Gornick wird 1935 geboren und wächst als jüdisches Arbeiterkind in der Bronx auf. Viele der Nachbarn sind jüdische Immigranten aus Europa, die Frauen bleiben traditionell zu Hause. Als Vivians Vater mit 51 Jahren an einem Herzinfarkt stirbt, ist die Mutter mit der 13-jährigen Tochter und dem älteren Sohn allein. Mit dem Tod ihres Mannes verliert sie auch die Liebe ihres Lebens, an die sie sich klammert, nicht bereit, dem Leben eine neue Perspektive zu geben. Die Vergangenheit wird zu einer Ersatzreligion.

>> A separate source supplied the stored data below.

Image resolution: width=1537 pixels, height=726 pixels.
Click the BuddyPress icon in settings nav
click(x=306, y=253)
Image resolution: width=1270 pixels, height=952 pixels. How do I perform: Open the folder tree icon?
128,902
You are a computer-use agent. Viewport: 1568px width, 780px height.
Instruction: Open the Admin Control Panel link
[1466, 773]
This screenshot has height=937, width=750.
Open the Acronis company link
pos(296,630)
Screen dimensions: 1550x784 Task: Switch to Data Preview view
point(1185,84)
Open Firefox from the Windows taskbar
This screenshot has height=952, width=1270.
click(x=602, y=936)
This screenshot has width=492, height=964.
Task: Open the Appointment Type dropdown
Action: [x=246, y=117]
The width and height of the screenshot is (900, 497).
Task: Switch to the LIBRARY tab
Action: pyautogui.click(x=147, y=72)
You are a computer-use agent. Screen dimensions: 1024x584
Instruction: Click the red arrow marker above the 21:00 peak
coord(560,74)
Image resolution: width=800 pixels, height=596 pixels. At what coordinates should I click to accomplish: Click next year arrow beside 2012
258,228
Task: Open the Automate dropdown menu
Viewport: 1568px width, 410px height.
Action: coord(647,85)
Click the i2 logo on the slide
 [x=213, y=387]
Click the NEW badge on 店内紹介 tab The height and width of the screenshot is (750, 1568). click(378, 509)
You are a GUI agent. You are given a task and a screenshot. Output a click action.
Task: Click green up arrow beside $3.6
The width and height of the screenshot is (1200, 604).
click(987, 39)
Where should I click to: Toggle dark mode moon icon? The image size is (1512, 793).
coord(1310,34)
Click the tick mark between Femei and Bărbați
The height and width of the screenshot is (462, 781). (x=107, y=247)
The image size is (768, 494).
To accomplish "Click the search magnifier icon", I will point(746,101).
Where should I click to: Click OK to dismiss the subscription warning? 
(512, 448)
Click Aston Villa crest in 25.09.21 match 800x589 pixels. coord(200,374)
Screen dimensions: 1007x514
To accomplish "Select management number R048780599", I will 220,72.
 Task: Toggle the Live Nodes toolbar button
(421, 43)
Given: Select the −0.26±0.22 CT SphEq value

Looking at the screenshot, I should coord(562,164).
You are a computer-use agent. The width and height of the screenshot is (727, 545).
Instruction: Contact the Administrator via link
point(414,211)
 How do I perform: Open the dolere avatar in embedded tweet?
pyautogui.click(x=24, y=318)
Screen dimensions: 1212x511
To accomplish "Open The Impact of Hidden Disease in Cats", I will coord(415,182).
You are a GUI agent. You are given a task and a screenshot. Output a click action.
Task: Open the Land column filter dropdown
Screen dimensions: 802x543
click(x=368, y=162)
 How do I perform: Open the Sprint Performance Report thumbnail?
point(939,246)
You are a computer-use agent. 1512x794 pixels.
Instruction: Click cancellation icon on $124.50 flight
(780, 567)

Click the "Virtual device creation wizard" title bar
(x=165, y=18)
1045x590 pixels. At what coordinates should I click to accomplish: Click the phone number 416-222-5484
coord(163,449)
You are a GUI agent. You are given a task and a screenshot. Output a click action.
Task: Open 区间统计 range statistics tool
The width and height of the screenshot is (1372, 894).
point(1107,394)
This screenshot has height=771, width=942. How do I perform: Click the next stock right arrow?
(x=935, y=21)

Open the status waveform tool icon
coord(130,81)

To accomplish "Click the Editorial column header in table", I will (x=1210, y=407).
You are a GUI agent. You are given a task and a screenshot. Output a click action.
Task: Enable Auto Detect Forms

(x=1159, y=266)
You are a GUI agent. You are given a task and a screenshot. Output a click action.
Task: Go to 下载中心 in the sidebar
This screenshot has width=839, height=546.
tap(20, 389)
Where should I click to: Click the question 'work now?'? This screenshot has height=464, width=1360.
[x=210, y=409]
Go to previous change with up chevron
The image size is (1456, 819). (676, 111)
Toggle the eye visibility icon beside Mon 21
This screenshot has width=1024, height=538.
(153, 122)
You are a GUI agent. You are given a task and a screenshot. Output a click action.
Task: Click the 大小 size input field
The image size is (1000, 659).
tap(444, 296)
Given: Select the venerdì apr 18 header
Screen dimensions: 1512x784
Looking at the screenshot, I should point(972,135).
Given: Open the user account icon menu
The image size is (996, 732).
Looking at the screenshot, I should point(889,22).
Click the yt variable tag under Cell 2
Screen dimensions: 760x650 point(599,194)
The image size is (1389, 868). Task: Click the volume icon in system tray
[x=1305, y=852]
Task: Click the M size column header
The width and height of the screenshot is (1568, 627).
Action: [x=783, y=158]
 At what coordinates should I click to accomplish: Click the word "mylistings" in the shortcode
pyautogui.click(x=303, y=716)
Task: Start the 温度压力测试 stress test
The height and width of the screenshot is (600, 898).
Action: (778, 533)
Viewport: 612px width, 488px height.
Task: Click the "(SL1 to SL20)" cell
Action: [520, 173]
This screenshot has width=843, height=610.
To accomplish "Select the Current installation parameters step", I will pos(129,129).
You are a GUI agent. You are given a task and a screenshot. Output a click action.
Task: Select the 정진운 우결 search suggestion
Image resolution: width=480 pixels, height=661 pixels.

Die Mutter entwickelt eine schwere Depression und schikaniert damit ihre Umgebung, vor allem jedoch ihre Tochter. Sie versucht aus Vivian eine Hausfrau zu machen. Sie will ihr ihr eigenes, früheres Leben aufdrängen. Das kommt bei Vivian nicht gut an. Sie rebelliert, nimmt ein Studium auf, was in den 1950er-Jahren nicht jeder Frau erlaubt wird, und wird Schriftstellerin. Vivian stösst damit bei ihrer Mutter auf Unverständnis. Diese hegt sehr viel Missgunst gegenüber der Intelligenz und dem Intellekt ihrer Tochter.
Stark und voller Leben
Auch später, als Vivian bereits erwachsen ist, bleibt die Beziehung zur Mutter angespannt. Beide Frauen zerren aneinander, suchen Nähe, bekriegen sich, mal stärker, mal weniger stark. Auf den langen Spaziergängen durch New York üben sie sich in der Bewältigung ihrer Beziehung. Vivian wirft jetzt der Mutter vor, nach dem Tod ihres Mannes nichts mit ihrem Leben angefangen zu haben. Dagegen schaut die Mutter neidvoll auf das Leben der Tochter: «Mein Gott, bist du gereist! ... Was hätte ich darum gegeben, reisen zu können!» Die treffenden und genauen Dialoge während dieser urbanen Ausflüge machen die Geschichte enorm stark, sie stecken voller Leben.
In Gornicks Buch geht es um weibliche Lebensentwürfe und Rollenvorbilder. Vivians Mutter hat als Vorbild für die Tochter grundlegend versagt. Nicht nur, weil Vivian das Dasein als Hausfrau und Mutter für indiskutabel hält, sondern auch, weil die Mutter das von ihr gewählte Modell nicht glaubhaft ausfüllt und darunter leidet, ohne Auswege zu finden. Es gibt eben kein richtiges Leben im falschen! Und Vivian weiss zwar genau, was sie nicht will, muss aber erst eine eigene Haltung entwickeln.
Vivian Gornick hat ihrer Mutter mit diesem Buch ein kluges und mitreissendes Denkmal gesetzt. Unglaublich, dass dieser bereits 1987 erschienene biografische Roman, der in den USA als Klassiker der Frauenliteratur gilt, erst dieses Jahr auf Deutsch erschienen ist. Das Buch ist eine Entdeckung, weil es nach wie vor aktuell ist und klug die vielen Widerhaken in einer Mutter-Tochter-Beziehung aufdeckt. Oder, um es mit den Worten der amerikanischen Psychologin Susan Forward zu sagen: «Ein Sohn ist ein Sohn, bis er eine Frau findet, aber eine Tochter bleibt ihr Leben lang Tochter.»
Vivian Gornick «Ich und meine Mutter», Penguin-Verlag München. Das Buch kann in der Bibliothek Gelterkinden ausgeliehen werden.